A despeito das causas, os desastres envolvendo pontes em Londrina e a interdição das obras do viaduto da PR-445, na Zona Sul, estão influenciando no direito constitucional de ir e vir da população. Quem estava acostumado a usar os caminhos agora obstruídos sente muitas dificuldades para percorrer trajetos que eram simples de ser vencidos.
A faxineira Júlia Rosa de Mello mora no Conjunto das Flores e, todos os dias, precisa passar a pé pelas obras interditadas do viaduto para chegar ao trabalho, que fica do outro lado da rodovia. Nos horários de pico, ela chega a perder mais de dez minutos esperando uma oportunidade para cruzar a via, sempre com medo de ser atropelada. "Os moradores achavam que ia melhorar e ficou essa coisa esquisita. Aqui na região as melhorias demoram a chegar e, quando vêm, é desse jeito", lamenta.
O operador industrial Marcelo Aparecido Pereira Alves mora no Acapulco e conta que desistiu de usar o carro para ir ao Centro da cidade. "Eu estava levando meia hora a mais, porque preciso dar uma volta grande e ainda tem o trânsito para atrapalhar. O ônibus também demora, mas pelo menos eu não me preocupo", compara. A mãe dele, a dona de casa Maria do Carmo Pereira, disse que vai ter medo de atravessar pela passarela quando estiver pronta. "A gente vê que está trincada, essa história da ciclovia que caiu no Rio de Janeiro deixa a gente mais assustada", avisa.
As mesmas dificuldades fazem parte da rotina da aposentada Idalina Soares, que afirma ser até vítima de chacota por parte dos conhecidos quando vai explicar o próprio endereço. "As pessoas comentam que é perto do viaduto que nunca fica pronto.
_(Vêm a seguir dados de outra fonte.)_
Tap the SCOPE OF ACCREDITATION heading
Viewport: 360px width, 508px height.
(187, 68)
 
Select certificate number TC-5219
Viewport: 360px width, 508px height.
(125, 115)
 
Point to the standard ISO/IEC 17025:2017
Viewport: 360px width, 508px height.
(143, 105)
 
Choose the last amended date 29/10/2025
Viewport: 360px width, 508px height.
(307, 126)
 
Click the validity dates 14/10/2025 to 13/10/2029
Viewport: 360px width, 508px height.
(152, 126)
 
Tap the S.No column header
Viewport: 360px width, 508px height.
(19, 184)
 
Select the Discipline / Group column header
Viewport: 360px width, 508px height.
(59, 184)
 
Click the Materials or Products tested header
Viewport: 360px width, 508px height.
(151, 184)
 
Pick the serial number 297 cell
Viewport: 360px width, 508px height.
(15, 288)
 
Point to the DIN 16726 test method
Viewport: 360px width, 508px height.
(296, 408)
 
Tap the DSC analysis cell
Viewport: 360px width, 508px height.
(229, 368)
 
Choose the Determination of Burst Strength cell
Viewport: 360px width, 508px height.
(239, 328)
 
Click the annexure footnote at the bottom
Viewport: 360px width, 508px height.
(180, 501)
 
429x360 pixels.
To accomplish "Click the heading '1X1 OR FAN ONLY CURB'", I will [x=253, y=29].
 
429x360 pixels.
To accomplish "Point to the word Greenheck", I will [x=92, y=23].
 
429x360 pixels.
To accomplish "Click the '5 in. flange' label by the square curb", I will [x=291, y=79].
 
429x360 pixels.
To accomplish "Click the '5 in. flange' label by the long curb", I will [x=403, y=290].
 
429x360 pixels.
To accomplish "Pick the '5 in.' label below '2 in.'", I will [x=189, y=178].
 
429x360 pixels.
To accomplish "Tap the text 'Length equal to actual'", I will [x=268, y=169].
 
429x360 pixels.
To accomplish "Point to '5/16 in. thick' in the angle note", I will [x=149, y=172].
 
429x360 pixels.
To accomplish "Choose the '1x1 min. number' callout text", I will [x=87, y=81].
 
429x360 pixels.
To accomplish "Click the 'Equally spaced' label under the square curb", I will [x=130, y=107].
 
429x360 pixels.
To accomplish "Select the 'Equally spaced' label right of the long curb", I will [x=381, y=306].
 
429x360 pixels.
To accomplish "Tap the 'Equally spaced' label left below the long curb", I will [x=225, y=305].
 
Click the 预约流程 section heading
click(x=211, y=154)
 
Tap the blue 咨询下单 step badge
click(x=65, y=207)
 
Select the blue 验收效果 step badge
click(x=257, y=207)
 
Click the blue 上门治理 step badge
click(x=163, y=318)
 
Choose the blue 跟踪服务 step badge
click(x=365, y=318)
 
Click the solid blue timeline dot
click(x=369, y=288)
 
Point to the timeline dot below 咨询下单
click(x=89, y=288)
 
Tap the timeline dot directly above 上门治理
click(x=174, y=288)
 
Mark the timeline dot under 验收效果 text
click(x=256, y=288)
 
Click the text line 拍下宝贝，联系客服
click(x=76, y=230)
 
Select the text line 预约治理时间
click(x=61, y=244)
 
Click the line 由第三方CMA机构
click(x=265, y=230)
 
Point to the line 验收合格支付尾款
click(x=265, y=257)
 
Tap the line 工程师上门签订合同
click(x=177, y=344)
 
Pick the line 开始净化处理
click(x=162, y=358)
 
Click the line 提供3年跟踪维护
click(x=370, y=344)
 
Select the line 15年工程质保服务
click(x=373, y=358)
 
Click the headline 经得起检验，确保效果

Isso desvaloriza nossas propriedades", acredita. Para ela, o aspecto mais triste da situação, porém, é perceber "que o dinheiro do povo está sendo usado de forma errada". "É difícil, porque o que era para ser benefício se transformou em transtorno", considera.
No distrito do Espírito Santo, a comerciante Luciane Inocêncio Goubetti relembra com tristeza dos dias em que toda a população da região ficou "ilhada" por causa da queda da ponte da rodovia Mábio Palhano sobre o ribeirão Cafezal. Com a via liberada em um dos lados da rodovia, apenas, ela afirma que o trânsito ficou mais lento, mas pelo menos garante a todos a possibilidade de ir e vir. "A lentidão maior é no final da tarde", conta ela, que sempre morou no local e garante nunca ter visto chuva com a intensidade do dia 11 de janeiro, quando a ponte sucumbiu. "Naquele dia a água invadiu meu açougue e atingiu uma altura de mais de um metro. Perdemos muita coisa, entre mercadoria e equipamentos", conta.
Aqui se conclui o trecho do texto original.